═════ Records for the exercise

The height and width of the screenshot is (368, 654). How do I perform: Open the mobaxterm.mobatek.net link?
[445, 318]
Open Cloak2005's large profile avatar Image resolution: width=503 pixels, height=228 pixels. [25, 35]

══════════
═════ Records for the exercise

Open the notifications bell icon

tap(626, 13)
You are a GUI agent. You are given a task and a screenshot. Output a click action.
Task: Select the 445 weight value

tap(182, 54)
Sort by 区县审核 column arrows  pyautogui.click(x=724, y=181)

══════════

Render the listing above as a Markdown table with the columns Row and Text, beginning at the line that contains "Open the notifications bell icon" and stopping after the line that contains "Sort by 区县审核". Number each row and leave out blank lines.

:: Response ::
| Row | Text |
|---|---|
| 1 | Open the notifications bell icon |
| 2 | tap(626, 13) |
| 3 | You are a GUI agent. You are given a task and a screenshot. Output a click action. |
| 4 | Task: Select the 445 weight value |
| 5 | tap(182, 54) |
| 6 | Sort by 区县审核 column arrows  pyautogui.click(x=724, y=181) |